Ah it's the 20th of March and I've only now reached my 3rd blog post of the month. My brain must've really calmed down about past problems.
But, I almost decided to not post this post, because of how futile this problem seems to be.
Let me explain::::
I've been praying to God, asking Him for direction or guidance for something I can do with my life, asking for some kind of purpose for my existence.
All I get is either silence, or just being told that I can do whatever I want.
Life seems pointless.
So I go on thinking about how I tried to make money selling books, or how I tried to make money selling video games. Most people appear to be unable or unwilling to pay even $0.99 for my work. Doesn't make me feel very good about the quality of my work.
Anyway, growing up in school, I was top of the class. The LDS church blessed me with an especially blessed mind, which must've sent me over the top, because in just months after that blessing I became the stupidest boy at school.
Basically, Jesus said the first shall be last and the last shall be first, so if I was top of the class, getting an extra blessing in my mind would obviously drop me to the bottom of the class according to Jesus (believe it or not).
Anyway, I'm like the bottom feeder of the human race, and well, financial life for me just doesn't make any sense.
I get most of my money from welfare. I get the next most amount of money from investing. I make the least amount from selling goods and services.
I mean, the biggest way I make money is to do nothing with myself. The next biggest way of making money involves action, but it doesn't involve me actually serving humanity - I make all this money being completely self-serving. And then I try to serve humanity with entertaining video games or informative books, and I get almost nothing out of it.
So, if I could say this basically:::::
I make most of my money from doing nothing or just being entirely self-serving,
While if I try to provide something to entertain my fellow man, I earn practically nothing.
To me, this situation seems entirely wrong. You'd think I'd be paid more for trying to help others or for trying to do things for other people, and doing nothing shouldn't produce the lion's share of my income.
Maybe I'm just so disabled that the only way I can have money is to be on disability and my products are just such crap that most people aren't willing to spend $0.99 on my hard work ---- obviously, I have nothing to feel very good about,
But it just kind of bothers me.
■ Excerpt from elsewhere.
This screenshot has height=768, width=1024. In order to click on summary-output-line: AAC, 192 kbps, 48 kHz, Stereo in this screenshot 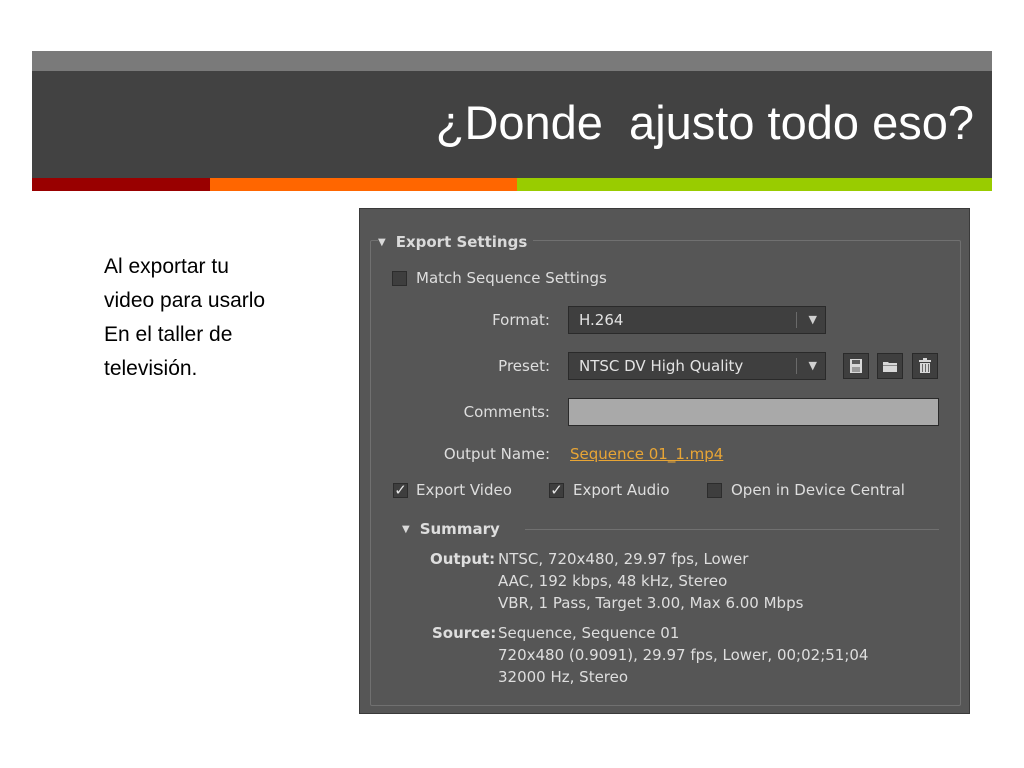, I will do `click(613, 581)`.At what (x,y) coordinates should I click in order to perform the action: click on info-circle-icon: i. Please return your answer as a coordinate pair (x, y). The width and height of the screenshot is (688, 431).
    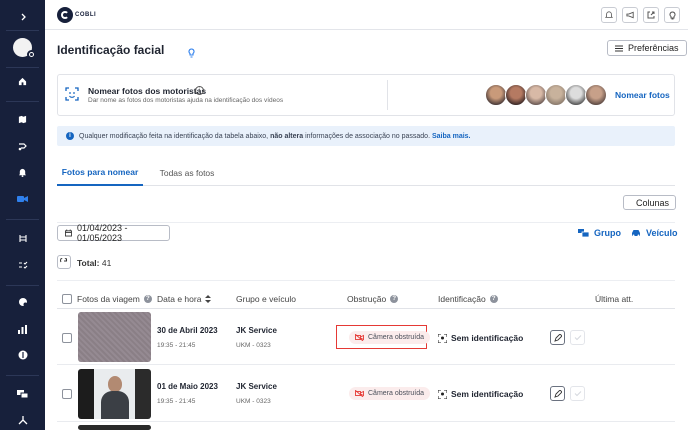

Self-serving self interest with no help provided to humanity earns me all my money, while trying to do something for my fellow man nets me very little to no revenue.
Something just seems so wrong here.
OK ---- so my efforts aren't even worth $0.99 to most people. Doesn't make me feel very good.
I mean, you can stand in line at a grocery market, and you can buy a chocolate bar for OVER A DOLLAR, you can buy most food items for OVER A DOLLAR and people will happily pay for this one-use item that costs so much,,
while I ask $0.99 for an unlimited use item and people just don't buy it.
I guess my life is just worthless crap, I can't make money serving others while I make a lot doing dick-all.